Comment on Question about Australian towns
guismo@aussie.zone 3 months agoTo me, that part, just like the war, should be learned about, its consequences dealt with, and forgotten about and just shamed. This happened before anyone I know was born. We will live with the consequences but it’s not their fault.
But unlike the wars, I don’t see monuments for aboriginal genocide. Oddly enough, I don’t see monuments remembering the murdered aboriginals either. Even though most of the small towns I’ve been to had a rich history of aboriginal massacres.
eureka@aussie.zone 3 months ago
As some other mentioned, the monuments were often built soon after the war by people who had recently lost their relatives. When there were massacres of Aboriginal peoples, they obviously didn’t have the authority and resources to build similar memorials in towns, and to be blunt, the towns probably had few people who cared enough to build anything on their behalf, even now there are few public memorials (and often small ones) of massacres and Aboriginal loss.

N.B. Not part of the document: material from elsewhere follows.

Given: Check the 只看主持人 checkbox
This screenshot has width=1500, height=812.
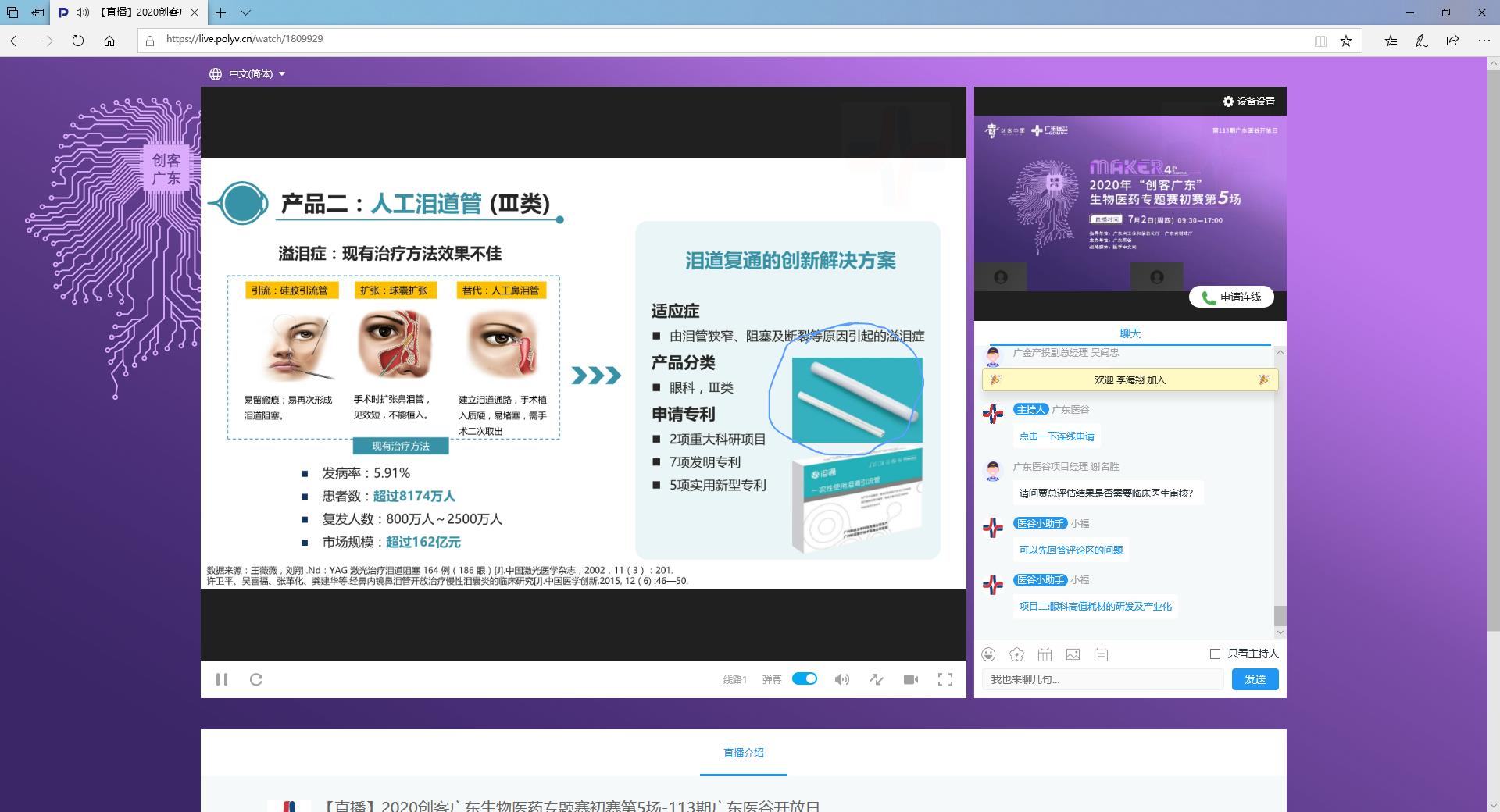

And that difference you pointed out reveals a lot about we see the historical effects of who has power and who writes history.
guismo@aussie.zone 3 months ago
Another user mentioned his town have monuments built in 80s. I believe a number of them built monuments just because there is a consensus that you have to do it. It became like an unwritten law (I think it’s actually a law). You have to build monuments, you have to keep remembering, you can’t question it. If you do you are a traitor and deserve consequences. The usual issue with patriotism of any kind. If you are not with us, you are with them.
And yes, the specific things that need to be remembered and all the rest that can be forgotten. It is the base of my problem with the memorials. “Remember this, don’t mind the rest” Police, doctors, every day people who give their lives for something don’t get monuments and the rules that defines what does troubles me.